The First Law: The Strong Will Take from the Weak

I raced to the finish of Duma Key at the end of last week and I have to say that while I loved the book, I found the ending to be a bit weak, unusual for a King book.  I think he fell to much into the trap of showing too much of the “horrible thing” and thereby robbing it of some of its power to terrify through being unknown.  Take, for example, the scene where the two drowned twin sisters appear at the bottom of the stairs in Big Pink, where they do and say nothing just stand there, but only for a moment in which the main character questions his sanity.  That’s terrifying.  Now compare that to the scene where the drowned man is in the kitchen with the main character, grabs him and begins to drag him away, trying to put him in manacles.  To me, that scene was just silly and not scary at all.  The monster became too real, and by becoming real it became weak, vulnerable, and easily beatable.  The last scenes in the original Heron’s Roost house were not as scary as they could of been and I felt they were a bit rushed.  Was a deadline approaching, Mr. King?  But, overall, this was a great story and one of my favorite King books.  It was engaging, interesting, a (sort-of) fresh idea, and fast paced.  A more than excellent beach read – for at least two reasons.

Now, I’ve moved on to my next book.  It was with grave amounts of hesitancy that I picked this book from the bookstore’s shelves.  I had a gift certificate and was ready to use it.  The first book I bought with it was the first book in the Prince of Nothing trilogy by R. Scott Baker, a novel that comes with a strong recommendation from a trusted friend.  Then my eye was caught by this other fantasy trilogy by new author Joe Abercrombie.  Two things attracted my immediate attention: one, as a trilogy, it was completed, and two, the binding and cover art were unusual.  On the first point, I cannot stand reading serial books if the series is not completed.  I waited until Book 7  was out before picking up Harry Potter, for example.  I will bear a grudge to the grave with me against Robert Jordan, and George R.R. Martin is is serious danger of falling into that abyss as well.  But this trilogy was completed.  The second point goes again the adage of never judge  a book by its cover, but I do that often.  The truth is, you can do that, if you’re careful.  This cover was unusual, and interesting.  Interesting enough to make me read the back.  The back was interesting enough to make me read the first chapter there in the store to get a feel for the writer’s style and and sense of diction and syntax.  The danger: it’s a fantasy book – you can pick up ten fantasy books you’ve never heard of and they all will very likely be terrible.  The good fantasy book is a gem and difficult to find.  So, that was my hesitancy.  But I liked the first chapter and I liked the description from the back of the book, so I jumped.  The Blade Itself

About 150 pages into the story now, I am glad I bought it.  It is excellent, engrossing, with wonderful, flawed, human, and ambitious characters.  So far, it is the best fantasy story I have read since A Game of Thrones (finish the damned series, please, Martin!) though it lacks all the political intrigue.  This book is definitely character driven so far, with political intrigue as the backdrop.  I appreciate the complexity of the characters themselves and look forward to a growing complexity of political relationships, some of which is slowly manifesting.  One of the interesting things about the story so far, and the characters who propel it, is the sense of over-ripeness.  This is an empire past its prime with characters who are either also past their prime or who are in danger of never realizing their potential.  Among certain minor character there is a sense not of over-ripeness, but of rottenness.  And I like that.  Nobody here is innocent.  Nobody is clean.  And the place is going to rot from the top down.

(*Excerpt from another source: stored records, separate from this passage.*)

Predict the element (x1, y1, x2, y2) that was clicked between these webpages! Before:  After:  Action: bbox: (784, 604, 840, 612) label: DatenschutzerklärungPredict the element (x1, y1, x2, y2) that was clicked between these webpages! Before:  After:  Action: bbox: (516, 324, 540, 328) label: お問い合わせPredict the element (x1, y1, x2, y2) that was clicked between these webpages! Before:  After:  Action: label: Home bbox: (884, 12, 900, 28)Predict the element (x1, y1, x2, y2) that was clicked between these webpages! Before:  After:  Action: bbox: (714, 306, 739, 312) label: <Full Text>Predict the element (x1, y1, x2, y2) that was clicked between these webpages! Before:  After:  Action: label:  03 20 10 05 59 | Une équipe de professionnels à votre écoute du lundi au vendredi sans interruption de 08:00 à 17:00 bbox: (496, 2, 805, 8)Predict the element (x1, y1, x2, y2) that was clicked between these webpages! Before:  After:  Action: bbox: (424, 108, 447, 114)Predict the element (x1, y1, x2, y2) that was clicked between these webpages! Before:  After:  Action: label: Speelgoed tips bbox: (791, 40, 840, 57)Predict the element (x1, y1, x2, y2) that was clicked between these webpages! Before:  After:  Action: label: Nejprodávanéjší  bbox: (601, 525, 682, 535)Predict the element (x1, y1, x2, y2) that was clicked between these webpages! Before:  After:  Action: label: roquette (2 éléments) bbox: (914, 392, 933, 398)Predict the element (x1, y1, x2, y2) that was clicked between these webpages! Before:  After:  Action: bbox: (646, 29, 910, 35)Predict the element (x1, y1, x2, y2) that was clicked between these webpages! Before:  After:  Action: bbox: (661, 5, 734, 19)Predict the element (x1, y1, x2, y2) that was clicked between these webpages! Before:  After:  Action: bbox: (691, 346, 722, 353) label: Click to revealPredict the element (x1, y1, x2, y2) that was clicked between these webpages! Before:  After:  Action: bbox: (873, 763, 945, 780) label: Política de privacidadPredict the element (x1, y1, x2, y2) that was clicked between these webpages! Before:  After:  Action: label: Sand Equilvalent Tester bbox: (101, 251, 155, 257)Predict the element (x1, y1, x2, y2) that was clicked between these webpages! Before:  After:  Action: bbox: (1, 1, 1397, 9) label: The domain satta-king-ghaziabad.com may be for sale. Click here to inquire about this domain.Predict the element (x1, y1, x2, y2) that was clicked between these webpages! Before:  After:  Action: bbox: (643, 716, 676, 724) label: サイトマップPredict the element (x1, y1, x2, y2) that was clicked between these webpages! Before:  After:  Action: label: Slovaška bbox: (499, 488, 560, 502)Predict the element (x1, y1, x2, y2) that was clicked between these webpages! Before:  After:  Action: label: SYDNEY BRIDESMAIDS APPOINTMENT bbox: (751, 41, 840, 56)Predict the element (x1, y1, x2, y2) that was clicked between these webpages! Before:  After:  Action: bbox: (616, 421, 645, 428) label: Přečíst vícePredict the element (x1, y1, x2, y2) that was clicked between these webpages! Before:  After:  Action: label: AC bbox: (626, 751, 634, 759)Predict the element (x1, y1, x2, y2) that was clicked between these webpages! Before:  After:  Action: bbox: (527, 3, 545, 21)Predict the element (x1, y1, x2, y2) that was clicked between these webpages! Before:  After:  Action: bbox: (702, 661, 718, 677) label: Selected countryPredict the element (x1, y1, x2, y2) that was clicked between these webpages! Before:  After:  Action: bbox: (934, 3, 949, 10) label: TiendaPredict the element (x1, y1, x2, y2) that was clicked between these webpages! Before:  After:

The other thing I really appreciate is Abercrombie’s facility to imbue his world with a tremendous sense of history without droning on in a lecturer’s voice.  “Ok, and then the 4th king after the reign of ….  in the year of…. following the great drought of….before the battle of…”  No, that’s boring.  What he does is inject the history of the world into his descriptions of the contemporary setting or into the mouth’s of the characters.  It’s well done.  You don’t feel like you have to learn an encyclopedic amount of information to appreciate the story; it is not a novel requiring a guidebook.

The final thing I want to comment on is how I appreciate his sense of boundary breaking and cliche avoiding.  No where was this more apparent (though it certainly is throughout the story so far) that in the part when Logen approaches the old, wizened man with the long flowing white beard and the voluminous robes and comments to himself that “…the First of the Magi, Bayaz, certainly looked the part,” only to quickly discover that that man was not Bayaz at all, but a librarian.  Bayaz was the powerfully built bald man who was currently engaged in butchering a cow.  The Butcher draws near and introduces himself as the First of the Magi.  I darn near applauded!

This is a good book so far and I’m sure I’ll have more to say about it as it goes on.  I’m glad I got it and if the only complaint I saw in other reviews is that the book ends in a cliffhanger (duh…trilogy) why then I will look with eager longing to a new, well executed, high fantasy trilogy.  They are so good, and so, so far and few between.